Safety and tolerability of monoclonal antibodies targeting the CGRP pathway and gepants in migraine prevention: A systematic review and network meta-analysis

• Published in: Cephalalgia Vol. 43; no. 3; p. 3331024231152169
• Main Authors: Messina, Roberta, Huessler, Eva-Maria, Puledda, Francesca, Haghdoost, Faraidoon, Lebedeva, Elena R, Diener, Hans-Christoph
• Format: Journal Article
• Language: English
• Published: London, England SAGE Publications 01.03.2023
• Subjects: Antibodies, Monoclonal - adverse effects; Calcitonin Gene-Related Peptide - metabolism; Calcitonin Gene-Related Peptide Receptor Antagonists - adverse effects; Humans; Migraine Disorders - chemically induced; Migraine Disorders - drug therapy; Migraine Disorders - prevention & control; migraine; Safety; CGRP; gepants; monoclonal antibodies
• ISSN: 0333-1024; 1468-2982; 1468-2982
• DOI: 10.1177/03331024231152169

Background Direct comparisons of the tolerability and safety of migraine preventive treatments targeting the calcitonin gene-related peptide pathway are lacking.
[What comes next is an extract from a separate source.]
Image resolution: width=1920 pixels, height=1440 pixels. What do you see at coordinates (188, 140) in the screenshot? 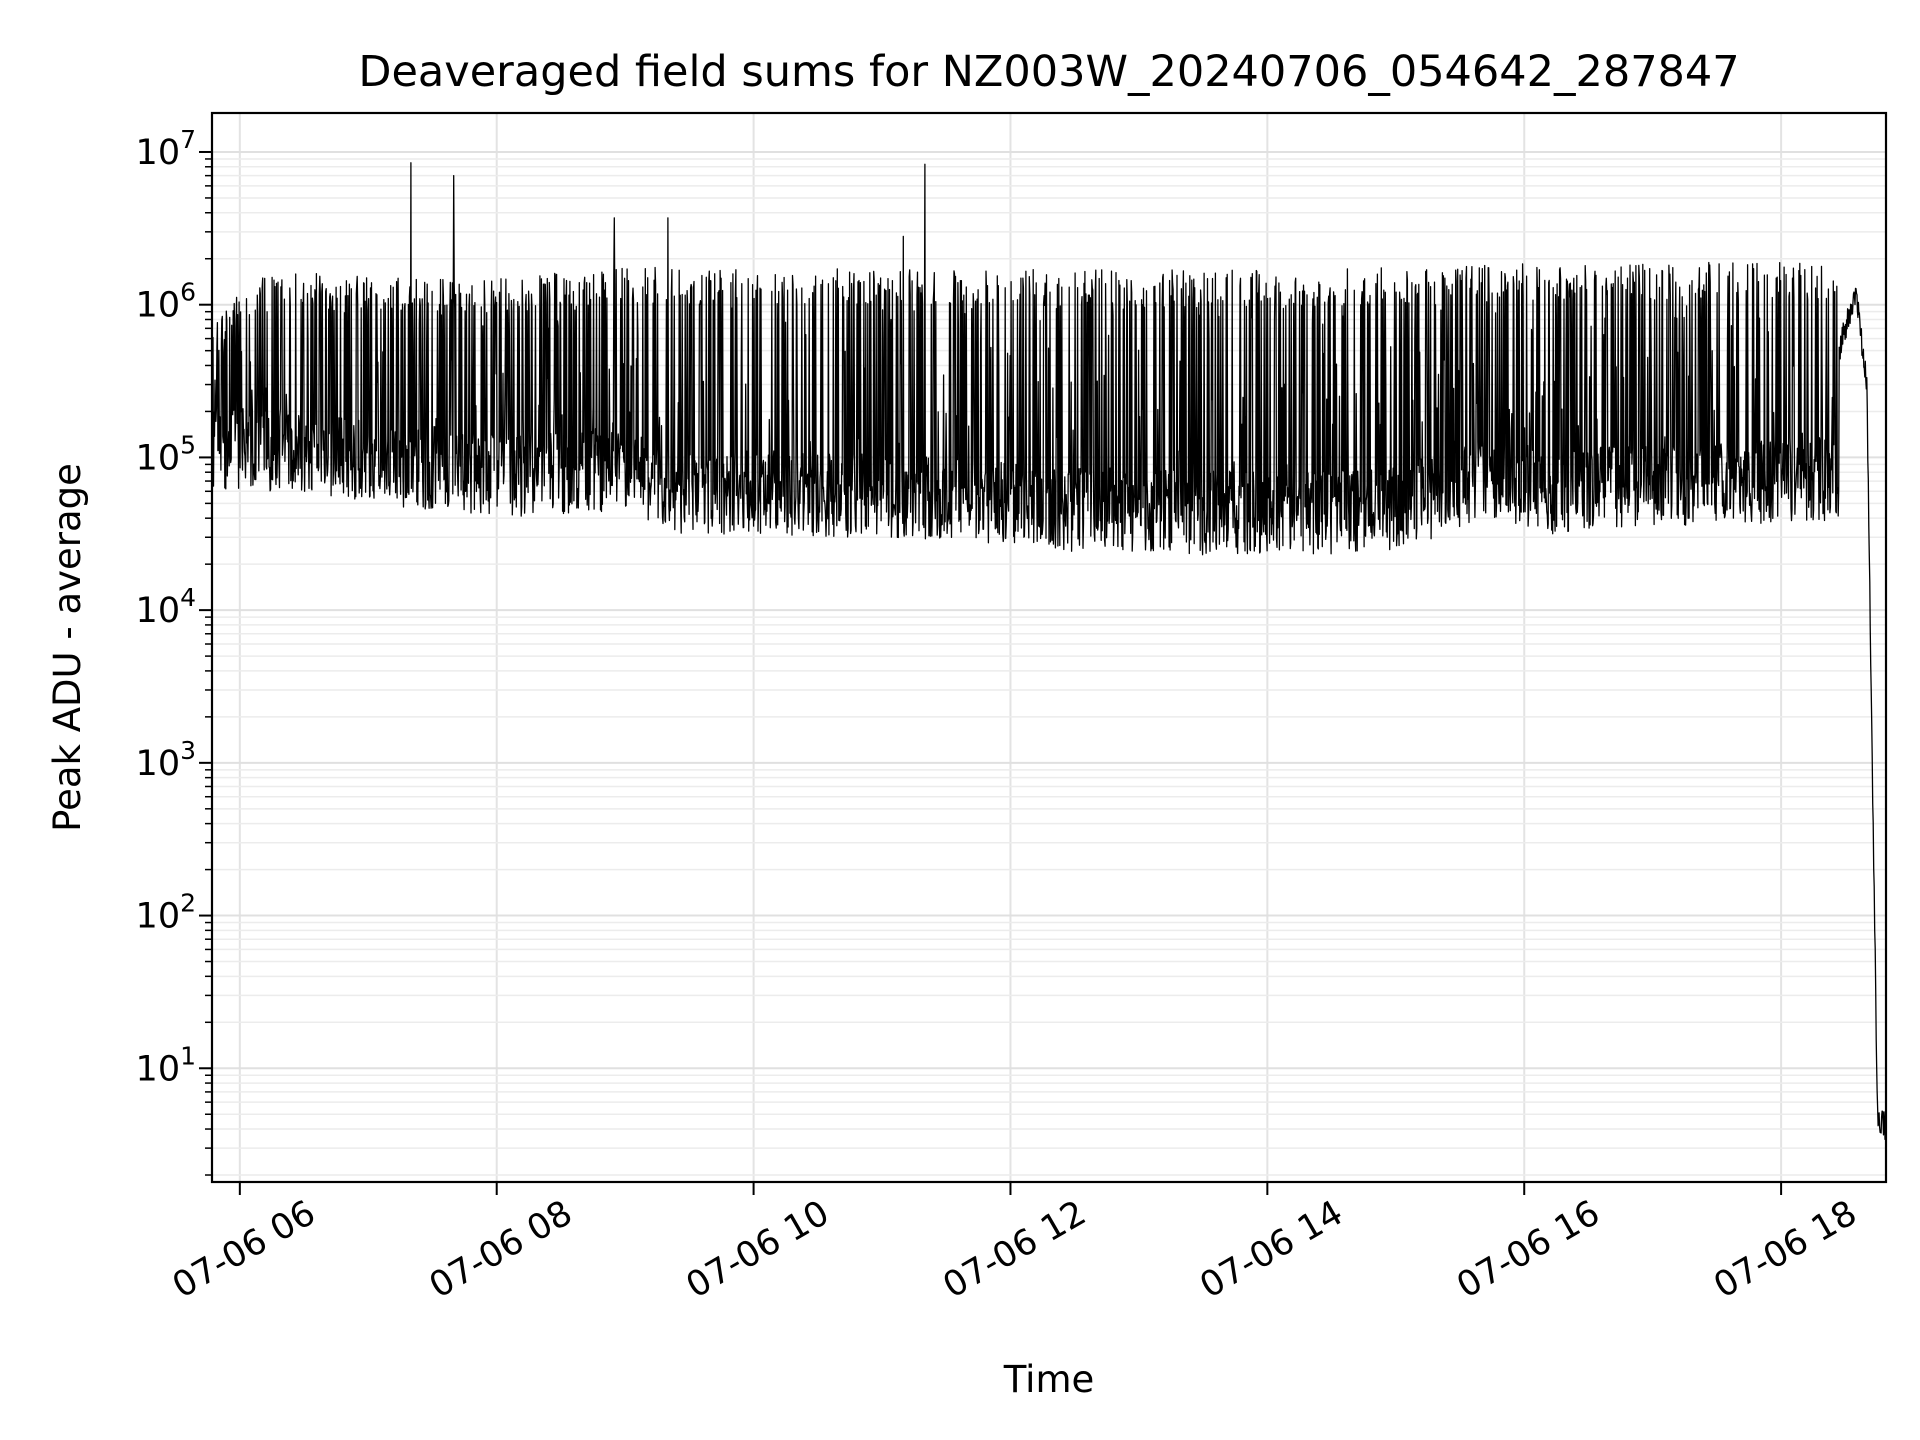
I see `y-tick-exponent: 7` at bounding box center [188, 140].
This study aimed to compare the safety and tolerability of anti-calcitonin gene-related peptide monoclonal antibodies and gepants in migraine prevention. Methods A network meta-analysis of phase 3 randomized controlled trials assessing the safety and tolerability of anti-calcitonin gene-related peptide monoclonal antibodies (erenumab, eptinezumab, fremanezumab, or galcanezumab) and gepants (atogepant, rimegepant) in migraine prevention was performed. Primary outcomes were treatment-emergent adverse events and serious adverse events. Secondary outcomes included any adverse events, adverse events leading to treatment discontinuation and individual adverse events. Results We included 19 randomized controlled trials, comprising 14,584 patients. Atogepant 120 mg (OR 2.22, 95% CI [1.26, 3.91]) and galcanezumab 240 mg (OR 1.63, 95% CI [1.33, 2.00]) showed the largest odds of treatment-emergent adverse events compared to placebo. While eptinezumab 30 mg had greater odds of adverse events leading to treatment discontinuation (OR 2.62, 95% CI [1.03,6.66]). No significant differences in serious adverse events were found between active treatments and placebo. Eptinezumab was associated with the lowest odds of treatment-emergent adverse events and serious adverse events compared to placebo, whereas erenumab was associated with the lowest odds of any adverse events and quarterly fremanezumab with the lowest odds of treatment discontinuation due to adverse events. Conclusion Monoclonal antibodies targeting the calcitonin gene-related peptide pathway and gepants are a safe and well tolerated option for migraine prevention.